Another easy way to identify an entertainment district is by tax subsidy. These projects usually have some form of subsidy attached, whether that is through direct spending on infrastructure improvements, local government bonding, or tax increment financing. You'll see them frequently tied-in with sports complexes (which is another can of worms, best summarized by John Oliver).
It's a land use dedicated to entertaining. The heart of these project concentrates all efforts on one thing: entertainment. Entertainment is code-speak for food and drink. And, if it isn’t a weekend or an event night, these places are eerily silent.
Entertainment districts are the new downtown shopping mall. They are usually controlled by one entity, have a singular function, and lack the urban diversity that thriving places require. For the downtown urban environment as a whole, especially one looking to attract visitors, there is little or no benefit from ubiquitous chains.
We saw this development happen in downtown Minneapolis. We called it "Block E". It opened to much political fanfare in 2001. Less than 6 years later, it was nearly empty. It is considered a joke - a painfully expensive joke - and is universally ridiculed. This is the predictable outcome of these types of large-scale, top-down entertainment districts projects.
10 years ago, Milwaukee said "no" to an entertainment district. The area took a different path; the way of localized incremental development: one building at a time. Today, the historic Pabst Brewery area is the coolest new neighborhood. By teaming up with multiple local institutions, businesses and government agencies, the area transformed into something more than a place to drink beer.
The new Pabst Brewery neighborhood doesn't require massive government subsidies and its success doesn't depend on the business cycle of international chain restaurants (note: although it has received historic credits, etc.).
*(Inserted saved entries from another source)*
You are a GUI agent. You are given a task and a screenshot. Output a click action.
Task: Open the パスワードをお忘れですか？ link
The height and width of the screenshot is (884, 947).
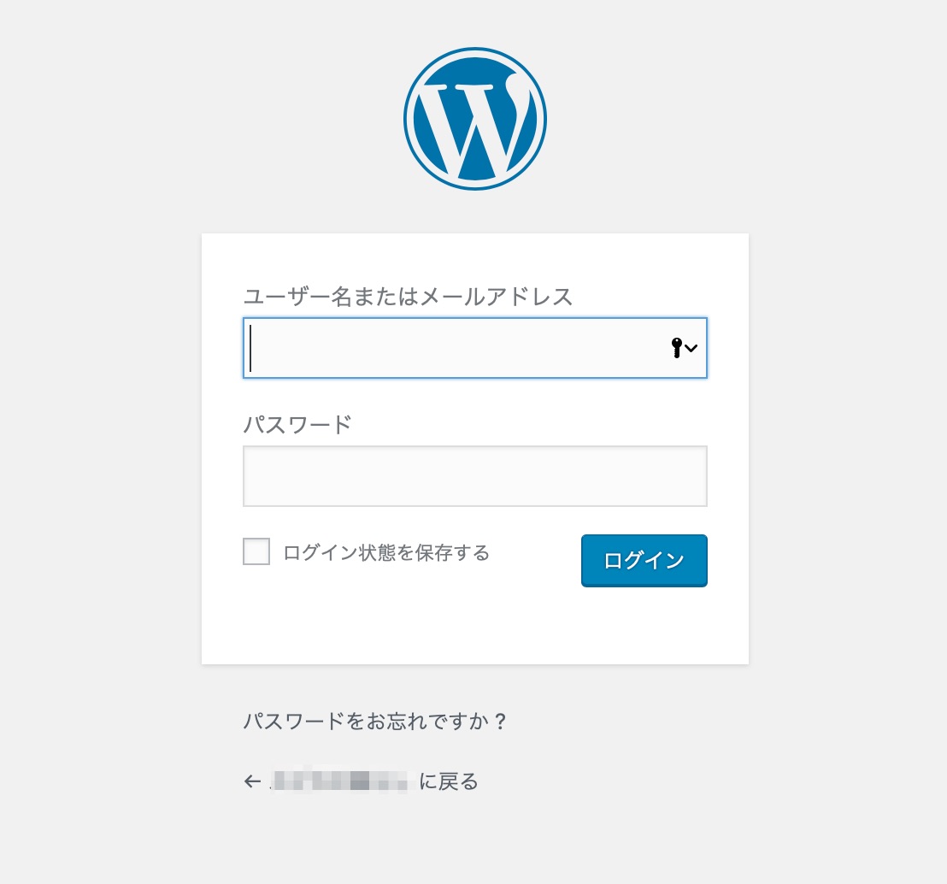(374, 721)
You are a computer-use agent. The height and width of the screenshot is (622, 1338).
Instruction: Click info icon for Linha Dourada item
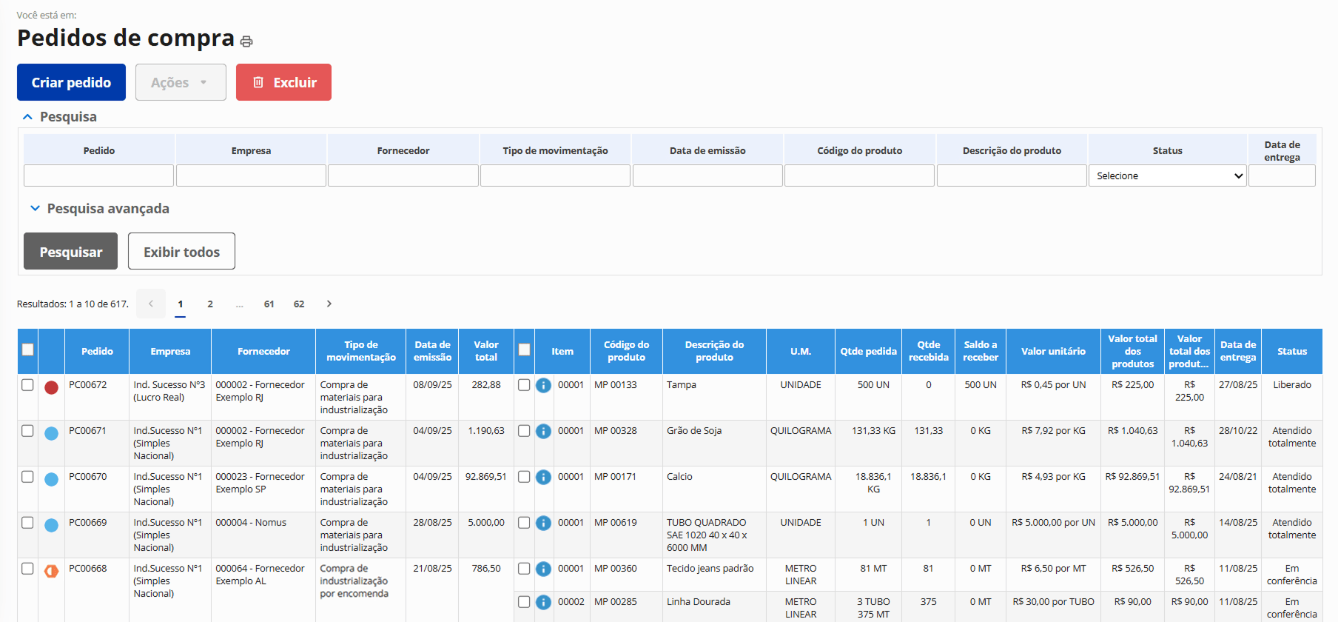click(543, 603)
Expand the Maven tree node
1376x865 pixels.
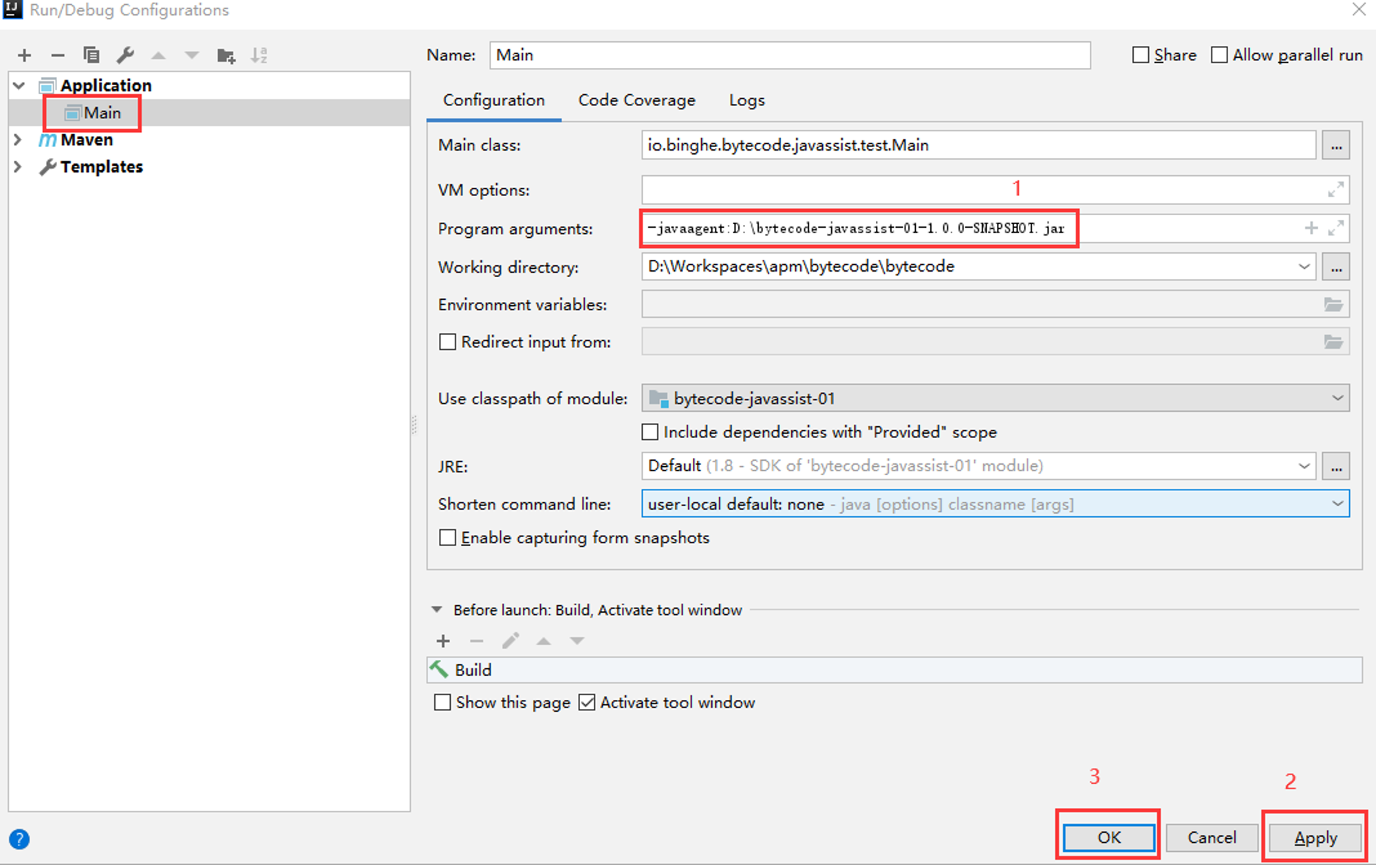tap(18, 140)
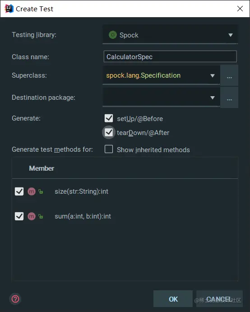Image resolution: width=250 pixels, height=312 pixels.
Task: Enable Show inherited methods checkbox
Action: (x=109, y=149)
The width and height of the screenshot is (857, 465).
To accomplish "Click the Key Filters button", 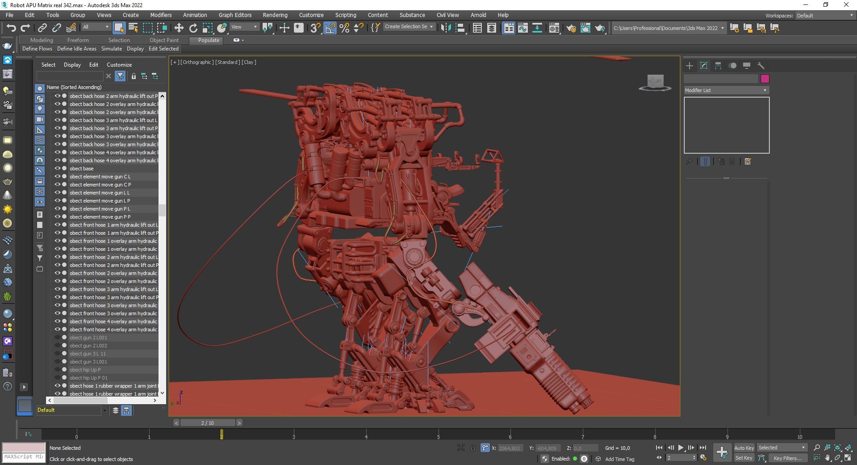I will pyautogui.click(x=787, y=458).
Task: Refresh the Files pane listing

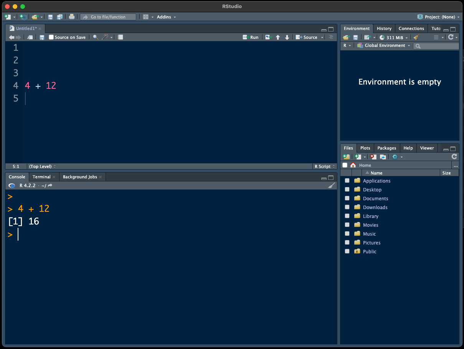Action: pyautogui.click(x=454, y=157)
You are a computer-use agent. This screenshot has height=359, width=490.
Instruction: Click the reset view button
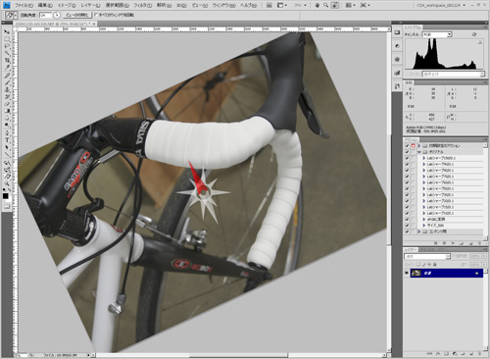[77, 15]
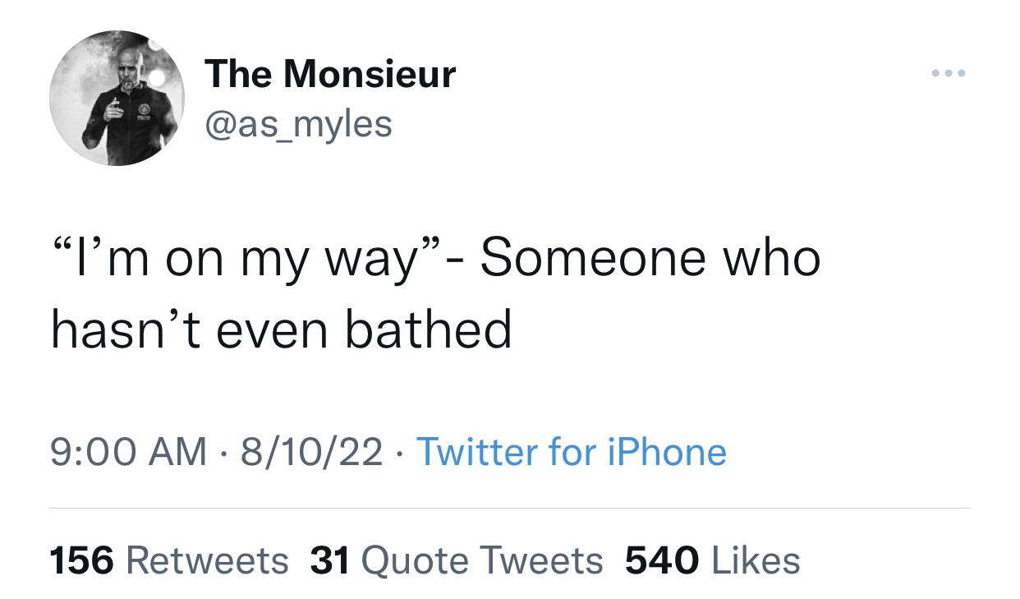This screenshot has height=599, width=1020.
Task: Click the "Quote Tweets" label text
Action: (482, 560)
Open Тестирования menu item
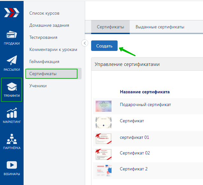203x185 pixels. [43, 37]
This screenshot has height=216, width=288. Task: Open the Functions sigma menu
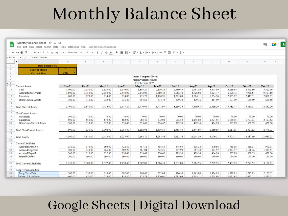[x=180, y=52]
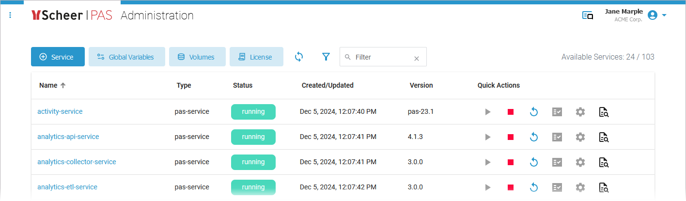Open configuration gear for analytics-etl-service
Viewport: 686px width, 201px height.
pyautogui.click(x=580, y=187)
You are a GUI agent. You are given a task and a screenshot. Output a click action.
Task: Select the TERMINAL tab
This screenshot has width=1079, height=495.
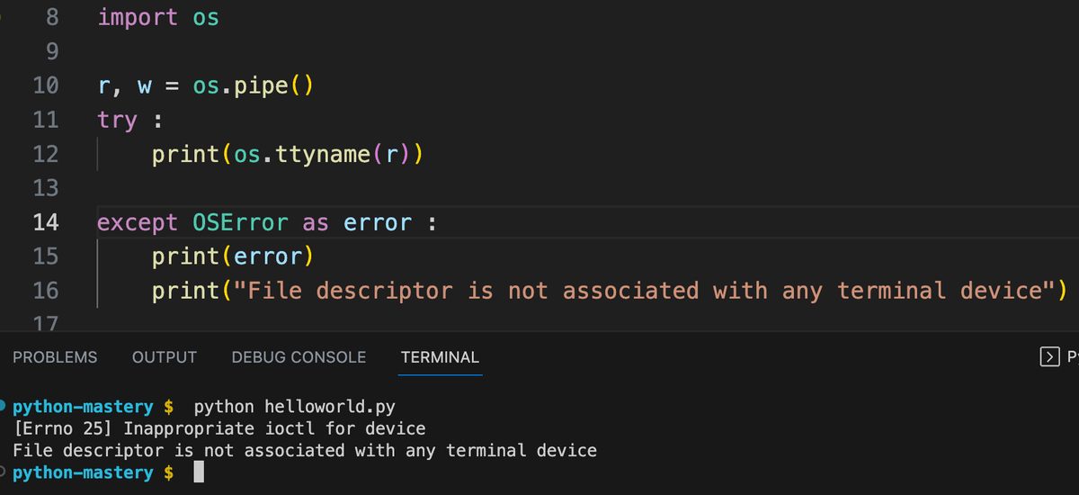point(440,357)
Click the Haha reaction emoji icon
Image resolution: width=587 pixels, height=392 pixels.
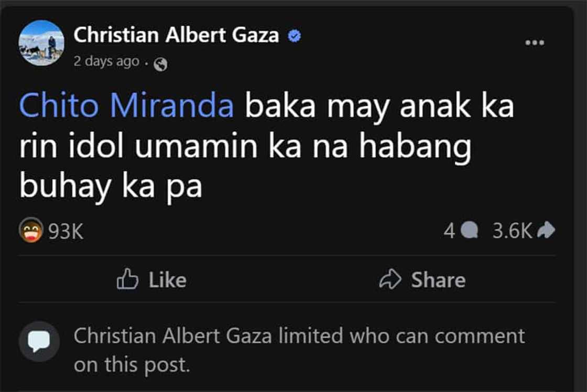(31, 230)
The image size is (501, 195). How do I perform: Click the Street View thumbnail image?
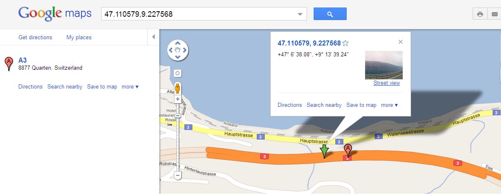(384, 65)
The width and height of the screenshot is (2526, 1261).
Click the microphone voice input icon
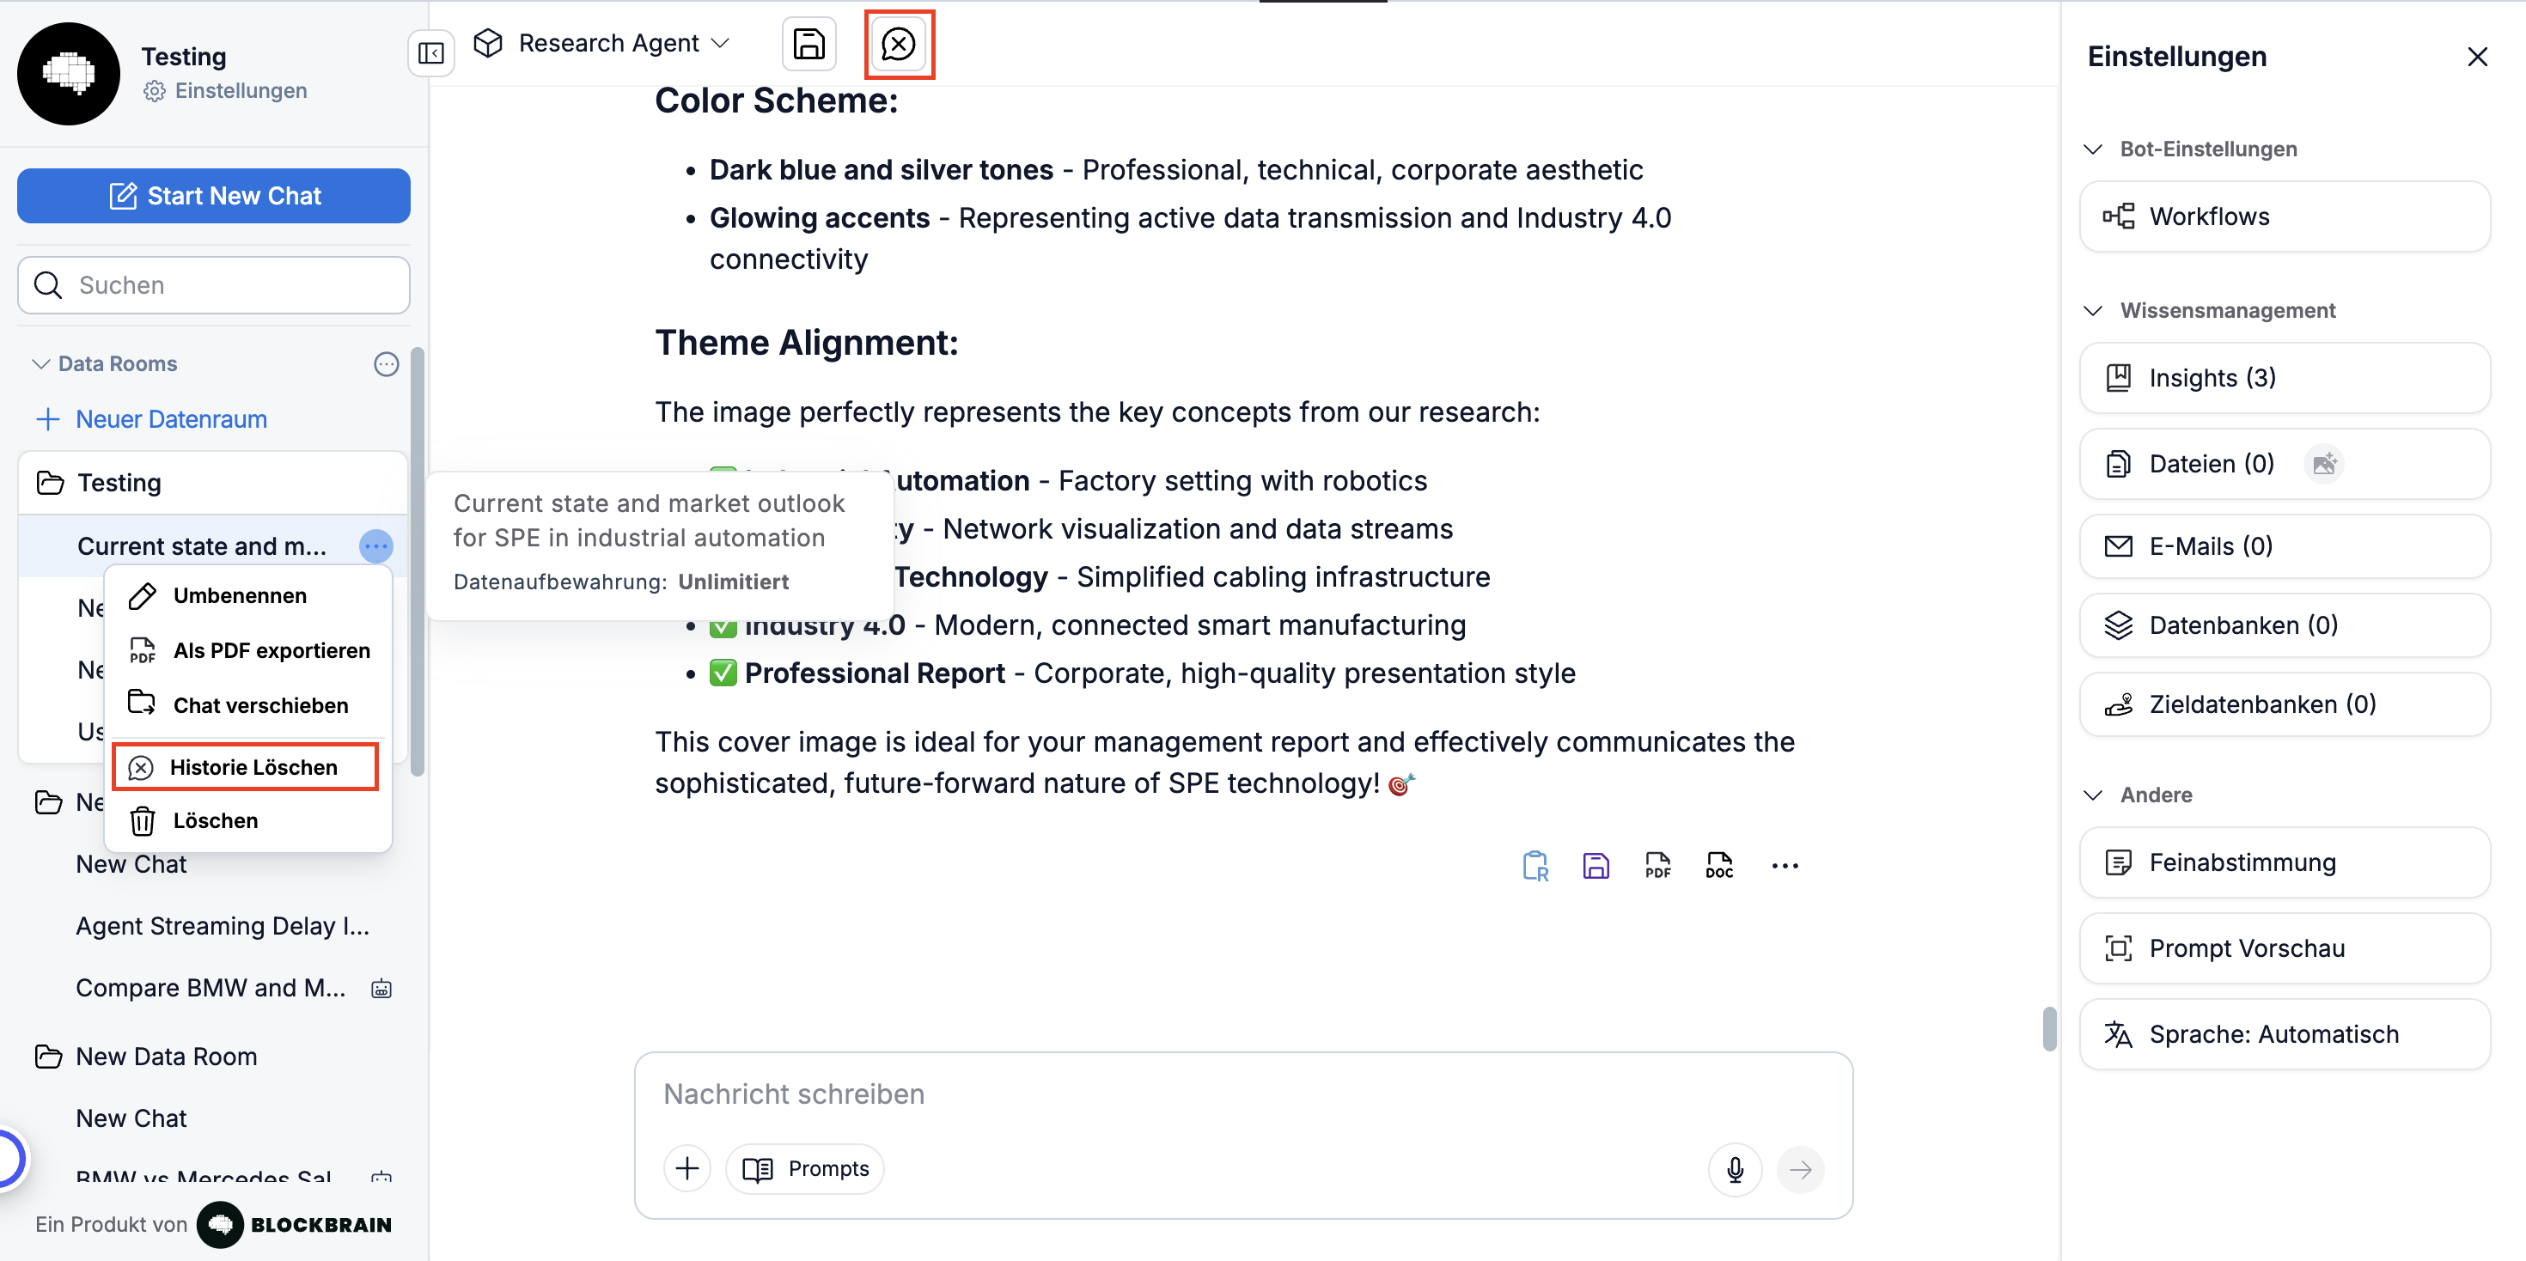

Instead, it includes private and government offices, a local hotel, an up-start brewery, small-scale event center, and actual people who live there. You can read about it here.
We are told that if we do not subsidize certain areas of town that there will be no future; some predictions even sound apocalyptic. Turns out, it's not true whatsoever. Why is this important? Well, Milwaukee needs to learn from its successes, as unintentional as they may have been.
There currently is a proposal to build Entertainment District 2.0 in another area of town. The project also includes a heavily subsidized basketball arena (which is ironically being championed by Wisconsin's fiscally conservative Governor and 2016 Presidential hopeful Scott Walker). It's also being supported by the city's Mayor, Tom Barrett, who was a PabstCity cheerleader and predicted Milwaukee's downfall after the last entertainment district was rejected.
Not surprisingly, many politicians are basking in the Pabst Brewery's success despite their efforts 10 years ago to turn it into something that would have failed. Now, here's what Milwaukee will be on the hook for with it's new sports entertainment district (from Urban Milwaukee):
- $35 million to build a new, 1,243-space parking garage,
- $12 million to build a “public plaza” [emphasis on quotations],
- $8 million to build a canopied courtyard within a U-shaped entertainment mall,
- $4.1 to $4.6 million for additional street work,
- $17 million in interest on TIF-related borrowing,
- $1.2 to $1.5 million from city to cover demolition of parking garage with 980 spaces,
- $1 million (appraised value) for the one-acre parcel to be forfeited
If you're doing that math, it's more than $78 million. The City of Milwaukee could do this OR they could literally do nothing and be better off. Let the area develop naturally through the natural process and have another great neighborhood come to life similar to the Pabst Brewery area.
Dear Milwaukee, learn from the mistakes you didn't make.